I came home from golfing a few Thursdays ago and plunked my ample behind into my chair. I flipped open my laptop to the homepage for the Hooterville Daily Dish, our hometown paper, to check up on the latest.

The headline that caught my eye first, was about a 25-year-old man who was arrested for attempting to sell drugs at a local high school, in fact, my old high school.  Closer reading revealed that the criminal in question, er, alleged criminal in question, was none other than my nephew, Waldo S. Sneed.

The dreams of Sneeds everywhere and me in particular, do not include seeing our somewhat obscure last name plastered in the paper in association with serious criminal activity. 

The article went on to say that Waldo led police on a protracted foot chase before his apprehension.  He was found to be armed, albeit with a BB gun.
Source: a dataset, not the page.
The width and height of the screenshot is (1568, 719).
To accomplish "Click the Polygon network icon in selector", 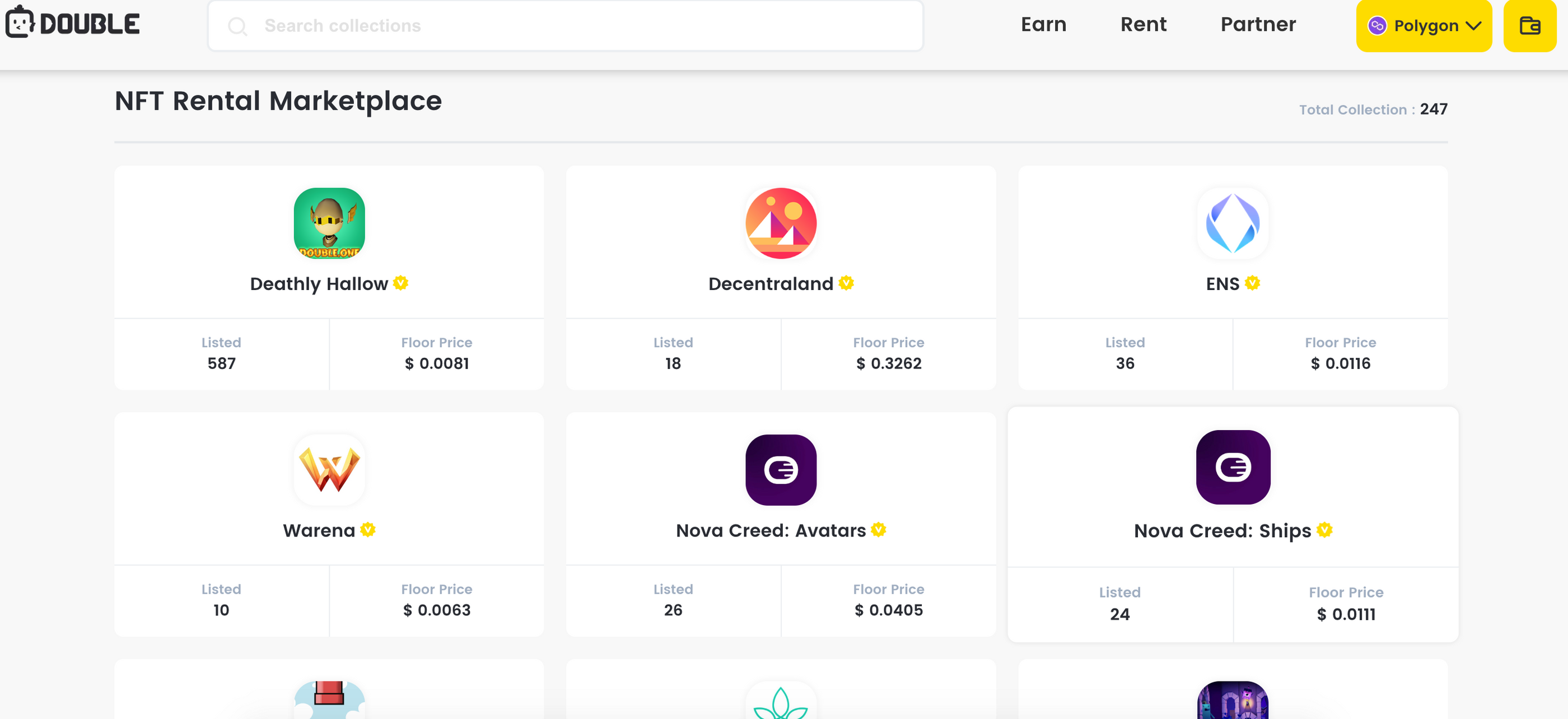I will (x=1379, y=26).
Not to speak ill of the dead, but my late brother was a minor criminal and major scammer.  He always thought that the rules applied to everyone else and that he was ten times smarter than average.  He found a life partner, his wife Alma, who shared his sense of entitlement.  The spawn of these two, Waldo and his sister Wanda, never stood a chance.
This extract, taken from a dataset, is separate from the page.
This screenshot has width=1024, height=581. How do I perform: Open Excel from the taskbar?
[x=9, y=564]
No youthful transgression was great enough that it couldn't be laid at the foot of someone else.  The kids failed in school, it was the school's fault.  Failed at another and another and another?  It was the fault of the system.  When they dropped out of high school, it was because they were too smart for school anyway.
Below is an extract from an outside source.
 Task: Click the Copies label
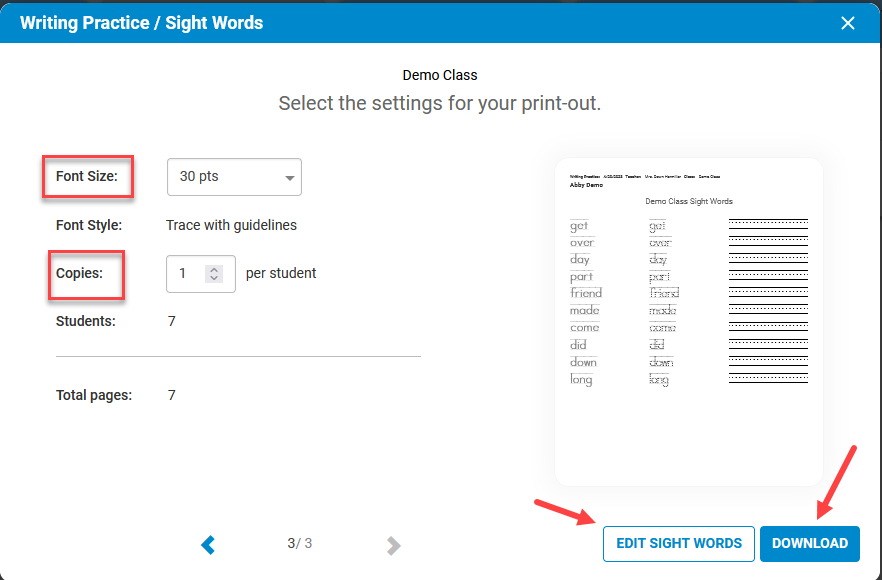pos(79,273)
Drugs?  Heck, all kids do drugs.  Doing drugs with the kids?  Better than having them do them on the street.

My favorite story about young Waldo was when he was ticketed for doing 70 mph in a 40 mph zone, with his mother riding shotgun.  Oh, and he didn't have his license yet, just a learners permit.  It turned out to be the cop's fault.  Who would have guessed?

I once had a yearlong teaching gig at the middle school Waldo and Wanda had attended a few years earlier.  It was 9 months of, "Are you by any chance related to...?". 

So, despite my brother being dead six years now, his legacy lives on.   The gift that keeps on giving.







 







Things in this blog represented to be fact, may or may not actually be true. The writer is frequently wrong, sometimes just full of it, but always judgmental and cranky

5 comments:

The Bug said...

That's really sad - I'm amazed at the sense of entitlement some people have. I'm sure I have it too, to some extent, but I usually do 'fess up if I do something wrong. I know it's me!

Kurt said...

In my youth, I lived with a young man who was on welfare, which he felt was owed it to him. I found that odd.

e said...

Wow...the story is sadder than I imagined. Amazing how brothers and their offspring can grow up and be so different.

Megan said...

You can choose your friends...

Bella Rum said...

This is so sad, Merle, but I find myself wanting to make a joke about relatives, cuz God knows, we all have 'em. Clinton had Roger, and Jimmy had Billy. Remember Billy taking a whiz on the tarmac and getting involved with the Libyans? I miss Billy.